Andreas Weigend
Stanford University
Stat 252 and MS&E 238

Data Mining and Electronic Business


Homework 6

(due Sunday, May 20, by 5PM)
Please complete Task 1 and one of the three Options of Task 2.

Task 1:

Our time slot for the final exam is on Wednesday, June 13, 2007, from 12:15PM to 3:15PM in the classroom (Gates B03). There will be no final exam, but given that the Monday in the first week of classes had no classes yet, and give that Memorial Day had no class, we want to offer a final exciting class on that day if you are interested, Please enter your thoughts on what topics related to the class you want to hear about in our Topic wishlist wiki. Please also put your contribution in a short email to stat252spring2007@gmail.com. so it can be evaluated by the TAs. with an indication whether you would be able to attend that day. And please feel free to send email about any further thoughts about the content for June 13 as well as feedback about the course in general to Prof Weigend directly.

Task 2:

These are the three options for Task 2. You need to complete one of these three.
  • Option 1: If your group is one of the finalists for the Consumer Confidence Index (CCI) project, continue to work on formulating an index.

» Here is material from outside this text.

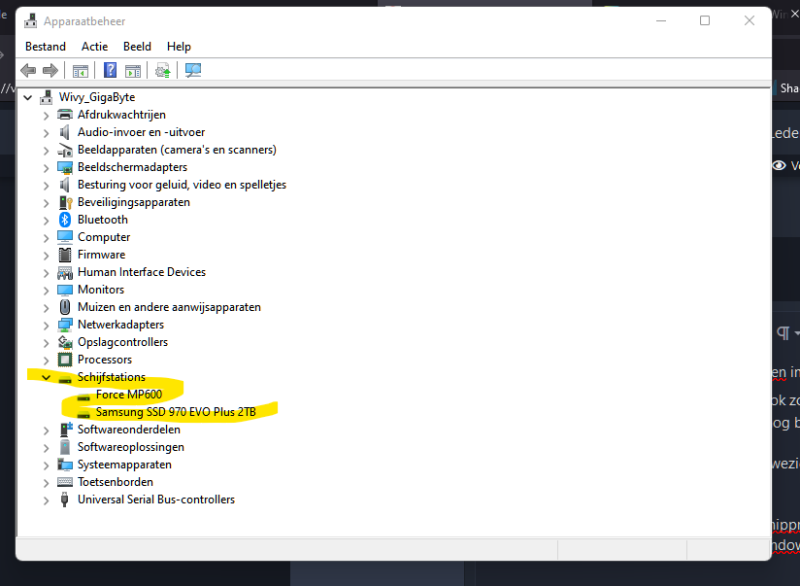
Task: Collapse the Schijfstations category
Action: click(x=46, y=377)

Prof. Weigend sent you an email on Saturday, May 12, with more detailed instructions.
  • Option 2 (may be done in groups of up to 4 people): Implement a prediction market on any software platform of your choice. (If you are ambitious, you might consider designing your own software.) The objective of this exercise is for you to obtain first-hand experience setting up the market. Your assignment should thoroughly document the implementation of your prediction market. At a bare minimum, please address the following issues:
    • What software platform did you use? Why did you choose this particular platform?
    • How did you advertise your prediction market? How do players enter?
    • Describe the types of contracts being traded in your market. Who is responsible for writing these contracts?
    • Describe the dynamics of the market transactions. What insights have you gained based on the market transactions?
    • What were the major difficulties that you faced in both setting up and running your prediction market?
  • Option 3 (to be done individually): This option consists of 3 parts. It is designed to give you a deeper background understanding for the class on recommender systems. If you decide to do Option 3, please submit about one page for each of the following 3 parts:
    • Part 1 -- the early days. More than a decade ago (only 3 years after the first Web browser was created, thus in retrospect already a very very long time ago in weighted Web history), the ACM published an issue on Recommender Systems. The Introduction by Resnick and Varian takes you through the issue, and you should be able to download the specific articles your are most interested in. Please answer on one page: How do you evaluate the progress in the field since? Which of the promised have come true? Which ones have not? What has happened instead?
    • Part 2 -- current approach. One of the most important methodological contributions to the field has been the application of relational probabilistic models to recommender systems. Familiarize yourself with the key ideas of this tool and describe in one page the differences to the standard approach, such as Amazon.com's item-by-item filtering.
    • Part 3 -- Netflix contest. The online movie rental company Netflix ran a data mining contest asking participants to predict how much a user will enjoy a movie based on his/her previous movie ratings, see http://www.netflixprize.com/. Besides marketing, the hope for Netflix might have been to get ideas on how to improve their algorithm. Please take the following questions as a starting point for a one-page critical evaluation of the Million Dollar prize (that was withheld since none of the participants met the goal of 10% improvement): Was the task set up well, especially, was the evaluation set up appropriately? Discuss "ground truth" and offline vs online evaluation, How would you have set this up instead? What were the key learnings?